2.5.4 JavaVMが異常終了した場合

JavaVMで異常終了が発生した場合の対処方法と,異常終了が発生した場合に出力される情報について説明します。

〈この項の構成〉

(1) 異常終了時の対処方法

UNIXの場合,異常終了時には,次の手順で対処してください。なお,Windowsの場合には,この対処は不要です。

  1. 異常終了が発生したマシン上でjavatraceコマンドを実行します。

    javatrace.logファイルが出力されます。javatraceコマンドの実行方法については,「4.18 JavaVMのスタックトレース情報」を参照してください。
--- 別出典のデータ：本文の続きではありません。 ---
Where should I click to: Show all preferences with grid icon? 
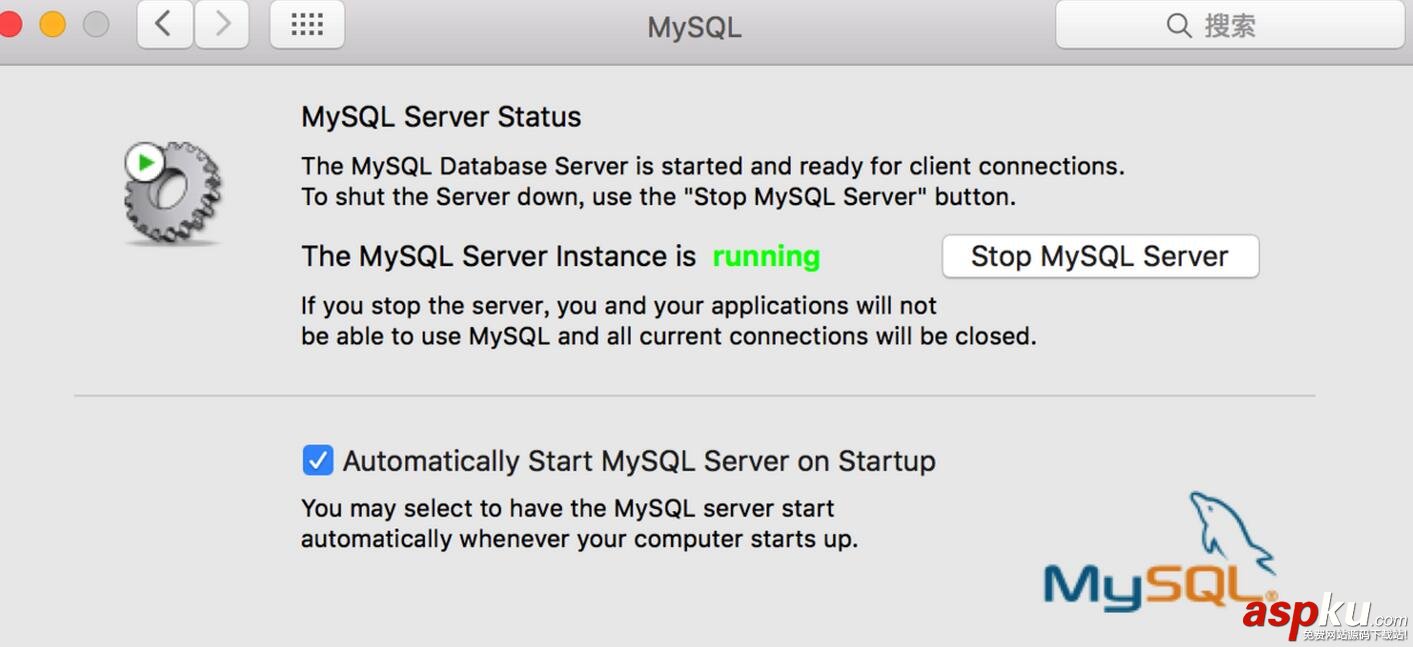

  2. 取得したjavatrace.logファイルを,エラーリポートファイル(hs_err_pid<プロセスID>.log)とあわせて保守員に送付します。

    エラーリポートファイルの取得方法については,「4.11 JavaVM出力メッセージログ(標準出力またはエラーリポートファイル)」を参照してください。
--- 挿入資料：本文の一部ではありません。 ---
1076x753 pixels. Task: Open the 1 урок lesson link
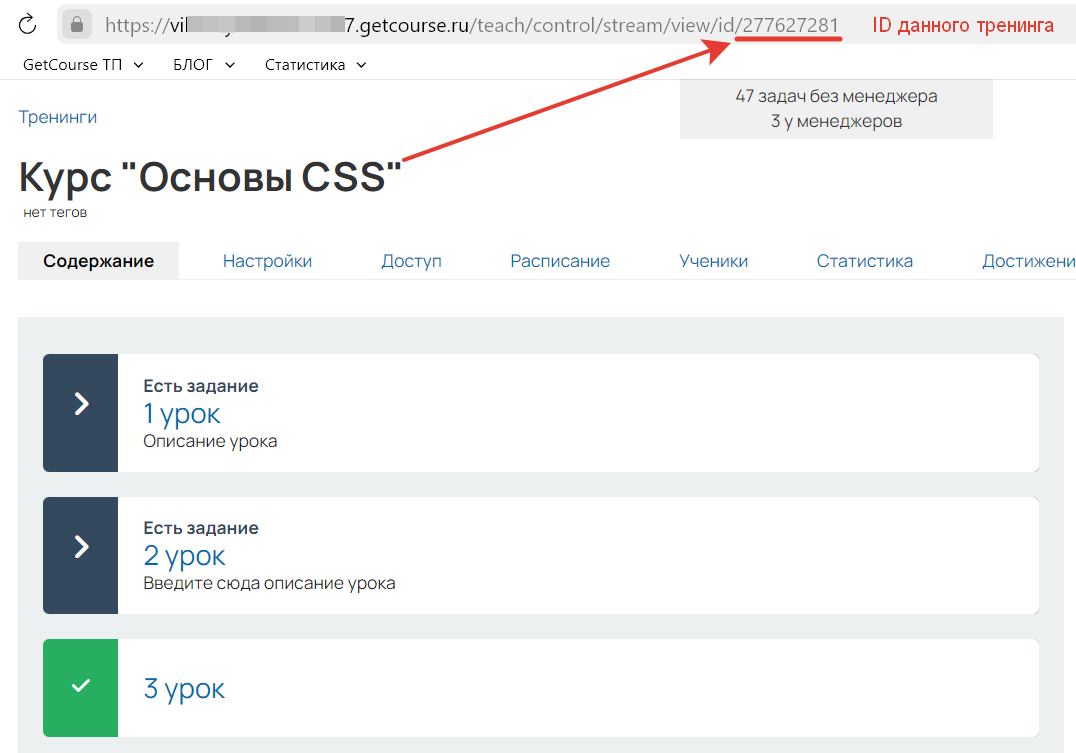click(x=182, y=413)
  3. 次のコマンドを実行して,JavaVMの実行ファイルやトラブル発生時にロードされていたライブラリ,およびcoreダンプのアーカイブファイルを作成します。

    • AIXの場合

      snapcoreコマンドを実行してください。paxコマンドで圧縮されたアーカイブファイルが作成されます。

    • Linuxの場合

      compressコマンドがインストールされている場合はcar_tar_Zコマンドを実行してください。compressコマンドで圧縮されたアーカイブファイルが作成されます。

      gzipコマンドがインストールされている場合はcar_tar_gzコマンドを実行してください。gzipコマンドで圧縮されたアーカイブファイルが作成されます。
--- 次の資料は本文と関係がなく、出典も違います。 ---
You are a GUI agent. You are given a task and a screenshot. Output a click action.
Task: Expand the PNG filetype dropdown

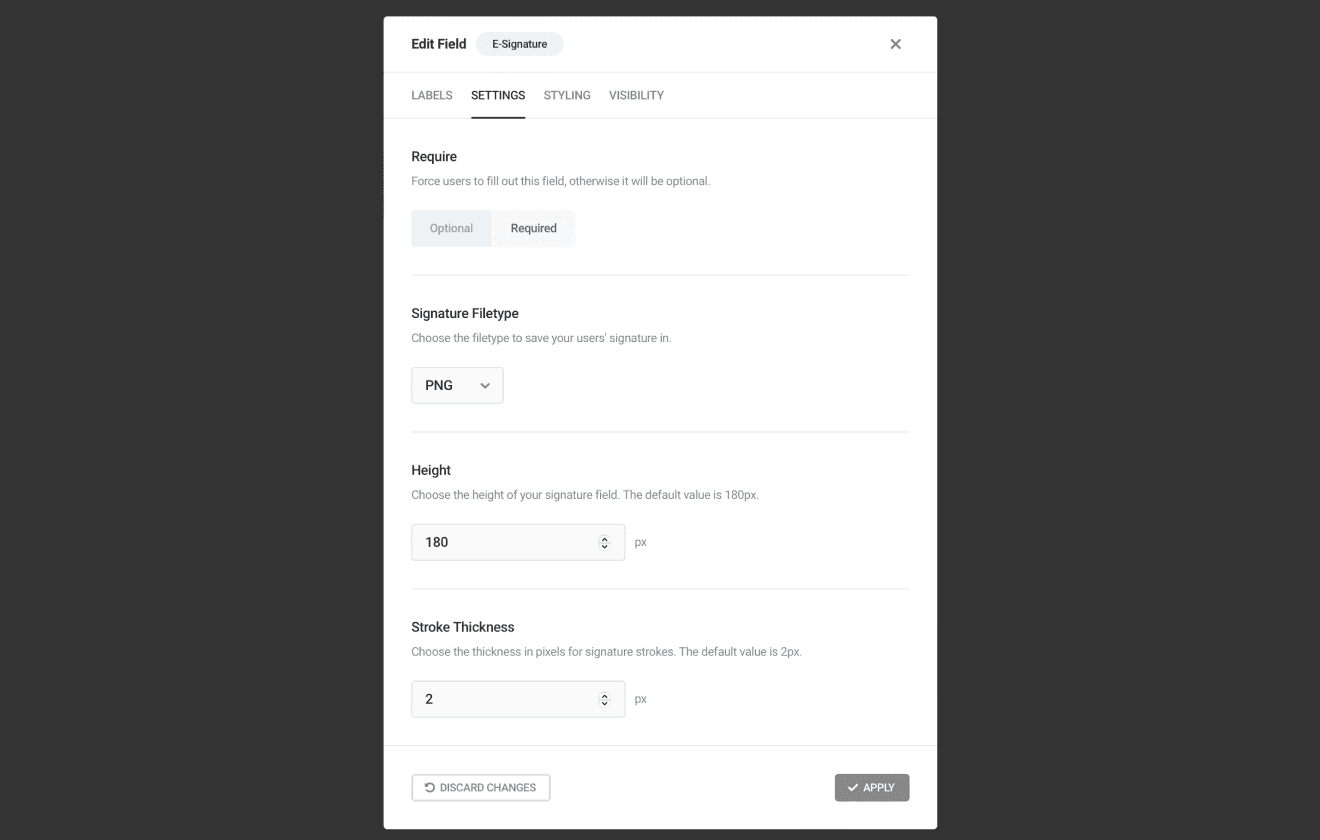tap(457, 386)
  4. 作成されたアーカイブファイルを,保守員に送付します。

(2) 異常終了時に出力される情報

JavaVMで次の異常終了が発生した場合に出力される情報について説明します。

(a) JavaVM処理中にCヒープ不足が発生した場合

Cヒープが不足すると,次のようなメッセージに続いて,メモリの状態,Javaヒープ情報,およびスタックトレース情報が標準出力およびエラーリポートファイル(hs_err_pid<プロセスID>.log)に出力されます。そのあとで,JavaVMが強制終了されます。

出力された情報を確認して対処してください。

Exception in thread <スレッド名称> java.lang.OutOfMemoryError:requested <メモリ確保要求サイズ> bytes [ for <内部調査用メッセージ>] .

(b) JavaVM処理中のCヒープ不足以外のOutOfMemoryErrorが発生した場合

J2EEサーバを起動するときのオプションとして-XX:+HitachiOutOfMemoryAbortを設定している場合,次の要因によってOutOfMemoryErrorが発生したときに,メッセージを出力してJavaVMが強制終了します。出力された情報を確認して対処してください。

また,OutOfMemoryハンドリング機能が有効の場合(-XX:+HitachiOutOfMemoryHandlingを設定している場合),OutOfMemoryError発生の要因がJavaヒープ不足またはMetaspace領域不足のときには,強制終了しないことがあります。

強制終了する要因
  • Javaヒープ不足

  • Metaspace領域不足

  • J2SEクラスライブラリでのCヒープ不足

なお,JavaVM処理中にCヒープ不足になった場合は,このオプションの指定に関係なく強制終了します。

終了時には,次のメッセージが出力されます。

java.lang.OutOfMemoryError occurred.
JavaVM aborted because of specified -XX:+HitachiOutOfMemoryAbort options.
強制終了するタイミング

JavaVMが強制終了するタイミングは,オプションの設定によって異なります。

  • オプションとして-XX:+HitachiOutOfMemoryStackTraceが指定されている場合は,スタックトレースが出力されたあとで終了します。ただし,あらかじめjava.io.File.deleteOnExitメソッドやjava.lang.Runtime.addShutdownHookメソッドによってJavaVM終了時に実行する処理を登録していた場合も,それらは実行されないで強制終了します。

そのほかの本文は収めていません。